Rentería, o reserva que é o artilheiro da equipe na Libertadores, vem da zona mais caótica da conturbada Colômbia

Time gaúcho joga hoje por uma vitória simples contra os paraguaios do Libertad por vaga na decisão da competição sul-americana


PAULO COBOS
DA REPORTAGEM LOCAL

Foram só 180 minutos em campo pela Libertadores, divididos em pequenas frações para quem sempre começou na reserva. Mas, ainda assim, o colombiano Wason Rentería, 21, é o principal artilheiro do Internacional no torneio continental, em que o clube gaúcho joga hoje, às 21h45, contra o paraguaio Libertad, no estádio Beira-Rio, por vaga na final.
Mas os quatro gols (dois deles entre os mais belos do torneio deste ano) em tão pouco tempo, que o colocam na luta pela artilharia geral (tem um só a menos que os líderes), não é nada complicado para quem saiu de um lugar que concentra tudo o que de mais perverso existe na América Sul.
Rentería, que imita um saci, o símbolo do clube, quando faz gol, nasceu e cresceu em Quibdó, a capital do Departamento do Chocó, o mais pobre da Colômbia.

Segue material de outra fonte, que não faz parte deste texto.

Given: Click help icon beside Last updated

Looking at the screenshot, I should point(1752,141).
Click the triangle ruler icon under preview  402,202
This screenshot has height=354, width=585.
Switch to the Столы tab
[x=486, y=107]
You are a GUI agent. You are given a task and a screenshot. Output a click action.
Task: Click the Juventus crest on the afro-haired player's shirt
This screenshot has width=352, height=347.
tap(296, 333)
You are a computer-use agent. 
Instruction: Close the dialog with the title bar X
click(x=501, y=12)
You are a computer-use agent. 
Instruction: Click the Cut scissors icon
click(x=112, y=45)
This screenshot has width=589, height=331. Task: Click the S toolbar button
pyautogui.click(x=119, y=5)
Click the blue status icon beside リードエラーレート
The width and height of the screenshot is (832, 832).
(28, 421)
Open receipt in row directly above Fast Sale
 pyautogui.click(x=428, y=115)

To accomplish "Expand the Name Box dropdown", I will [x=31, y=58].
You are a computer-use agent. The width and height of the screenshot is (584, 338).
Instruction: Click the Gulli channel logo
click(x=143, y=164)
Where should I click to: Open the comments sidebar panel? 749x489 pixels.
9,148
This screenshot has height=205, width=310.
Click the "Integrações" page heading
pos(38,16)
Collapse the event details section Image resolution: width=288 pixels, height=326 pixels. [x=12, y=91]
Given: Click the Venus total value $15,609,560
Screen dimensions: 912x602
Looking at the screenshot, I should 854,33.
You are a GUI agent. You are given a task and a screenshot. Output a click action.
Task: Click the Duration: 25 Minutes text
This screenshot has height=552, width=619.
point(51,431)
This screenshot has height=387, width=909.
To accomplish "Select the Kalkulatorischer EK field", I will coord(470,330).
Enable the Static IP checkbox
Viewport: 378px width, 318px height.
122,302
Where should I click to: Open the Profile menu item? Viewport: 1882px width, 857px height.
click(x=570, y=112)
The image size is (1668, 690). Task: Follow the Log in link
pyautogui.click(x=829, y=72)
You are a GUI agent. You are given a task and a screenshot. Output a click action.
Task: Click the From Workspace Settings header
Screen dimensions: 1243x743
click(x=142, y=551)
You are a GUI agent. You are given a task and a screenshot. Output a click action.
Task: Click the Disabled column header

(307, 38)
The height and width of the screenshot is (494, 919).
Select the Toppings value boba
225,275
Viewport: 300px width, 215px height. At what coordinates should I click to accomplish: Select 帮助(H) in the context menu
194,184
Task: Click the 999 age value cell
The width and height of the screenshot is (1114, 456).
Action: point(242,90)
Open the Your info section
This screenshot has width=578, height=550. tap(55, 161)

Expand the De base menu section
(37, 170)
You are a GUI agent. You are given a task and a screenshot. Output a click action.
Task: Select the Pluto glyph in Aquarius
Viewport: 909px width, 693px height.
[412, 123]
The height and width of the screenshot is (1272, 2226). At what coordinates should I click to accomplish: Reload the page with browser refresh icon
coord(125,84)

Isolada, a região tem um IDH, o índice criado para medir o desenvolvimento humano, que o colocaria em 114º no ranking dos países. A Colômbia como um todo aparece em 69º. Mas pobreza, comum para tantos jogadores sul-americanos, está muito longe de ser o maior problema da terra natal do elemento surpresa do Internacional na Libertadores.
Encravada numa área de floresta tropical e com apenas um acesso rodoviário, Chocó sofre como ninguém a ação das guerrilhas esquerdistas, dos grupos paramilitares de direita e do narcotráfico que corrói a Colômbia há mais de 30 anos.
Estima-se que mais de um quinto dos 500 mil moradores do Departamento sejam refugiados da guerra civil colombiana, a maior proporção do país.
A questão racial é outro problema. Segundo o censo colombiano, 90% dos moradores da região são negros, como Rentería. Muitos se dizem discriminados, e leis foram criadas na década passada para garantirem seus direitos.
Três dos cinco irmãos de Rentería ainda moram em Quibdó. Ele passa as férias lá e homenageia a terra natal celebrando parte de seus gols dançando no estilo ruque-raque, uma variação do regatón, um ritmo colombiano.
Mas a proximidade das Farc (Forças Armadas Revolucionárias da Colômbia) fazem que Chocó nunca mais seja o lar de Rentería. "Não sei onde vou morar quando parar de jogar, mas não será em Quibdó. A violência lá é muito grande", declarou o atacante à Folha.
Ele conta como era a sua vida lá, de onde saiu no final da adolescência. "Na minha cidade, as coisas até que eram tranqüilas. Só que você não pode sair para qualquer outro lugar. A guerrilha está em todo o interior", diz Rentería, que compara a situação da sua terra como uma espécie de prisão, em que você não pode ir para onde quiser.
Rentería fala de problema de segurança com autoridade. Seu pai era um policial municipal em Quibdó. Trocou o emprego perigoso (policiais são alvos constante das Farc), com o qual criou seis filhos, por Porto Alegre, onde passeia com a mulher e o filho nos shoppings.
O futebol foi a forma da família iniciar o processo de afastamento do caótico Chocó. Dois irmãos de Rentería também são atletas. Um está na Venezuela, e outro, na Argentina.
Preso ao falar do lugar em que nasceu, Rentería se solta ao falar sobre futebol.
"Toda vez que entro em campo, não importa o tempo que vou jogar, faço o máximo", diz o atacante sobre seu ótimo aproveitamento em poucos minutos jogados na Libertadores.
E, para alguém com sua origem, dar o máximo em um campo de futebol não deve ser mesmo um problema.